Riforma giustizia: il potere separa i magistrati per controllarli meglio
Compagni, ecco che arriva un'altra manovra del palazzo per mettere le mani sulla giustizia. Il referendum sulla separazione delle carriere dei magistrati non è altro che l'ennesimo tentativo della classe dominante di addomesticare chi dovrebbe controllare i loro crimini.
La strategia del divide et impera
Separare giudici e pubblici ministeri, creare due percorsi distinti, due concorsi diversi. Divide et impera, come insegnava già Giulio Cesare. I padroni sanno bene che una magistratura unita è più difficile da controllare di una frammentata e gerarchizzata.
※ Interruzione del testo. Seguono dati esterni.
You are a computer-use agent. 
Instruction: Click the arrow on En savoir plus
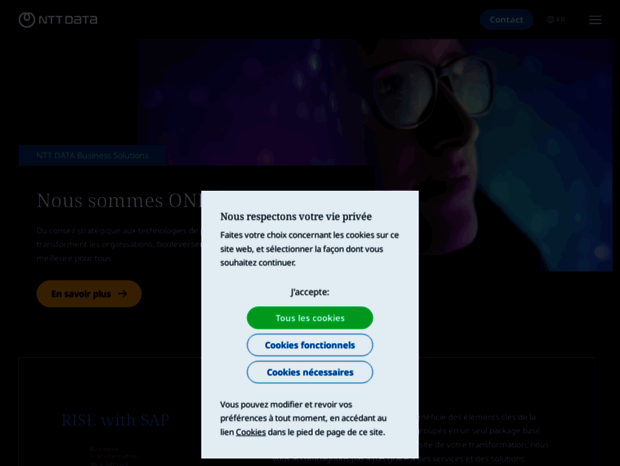point(123,294)
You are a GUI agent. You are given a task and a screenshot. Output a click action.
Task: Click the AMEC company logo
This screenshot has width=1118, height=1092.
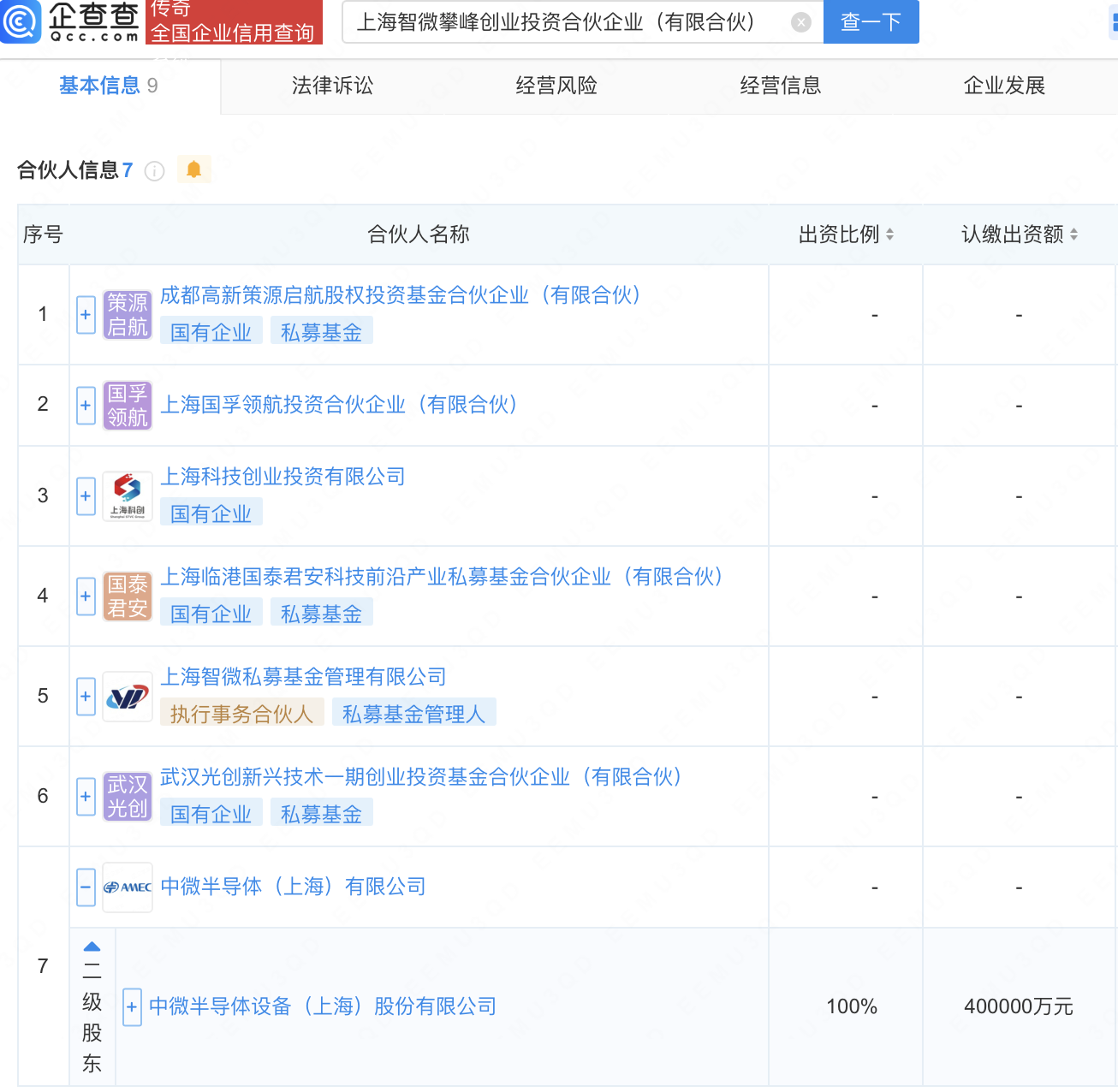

Con questa riforma, i PM rischiano di diventare dei "superpoliziotti" al servizio del potere esecutivo. Non è un caso che i sostenitori della riforma parlino di "maggiore specializzazione" quando in realtà stanno preparando il terreno per una giustizia a due velocità: una per i ricchi, una per il popolo oppresso.
Il sorteggio: una farsa democratica
Introducono il sorteggio per i membri del CSM dicendo che così si indeboliscono le correnti. Quale ipocrisia! Il vero obiettivo è togliere ogni legittimazione democratica ai magistrati, rendendo più facile il loro controllo dall'alto.
L'Alta Corte disciplinare poi è il colpo di grazia: un organo separato per punire i magistrati "disobbedienti". Quelli che osano indagare sui potenti, sui padroni delle multinazionali, sui corrotti che si gavano mentre il popolo fatica ad arrivare a fine mese.
La resistenza del popolo
Come ci insegnava Antonio Gramsci, ogni riforma del potere borghese nasconde sempre un attacco ai diritti delle classi subalterne. Questa separazione delle carriere è l'ennesimo tassello del progetto neoliberale che vuole una giustizia docile e controllabile.
I lavoratori, gli oppressi, tutti coloro che subiscono le ingiustizie del sistema devono unirsi e resistere. Non possiamo permettere che i padroni si comprino anche la giustizia, dopo aver già messo le mani su tutto il resto.
La lotta continua, compagni. Oggi più che mai.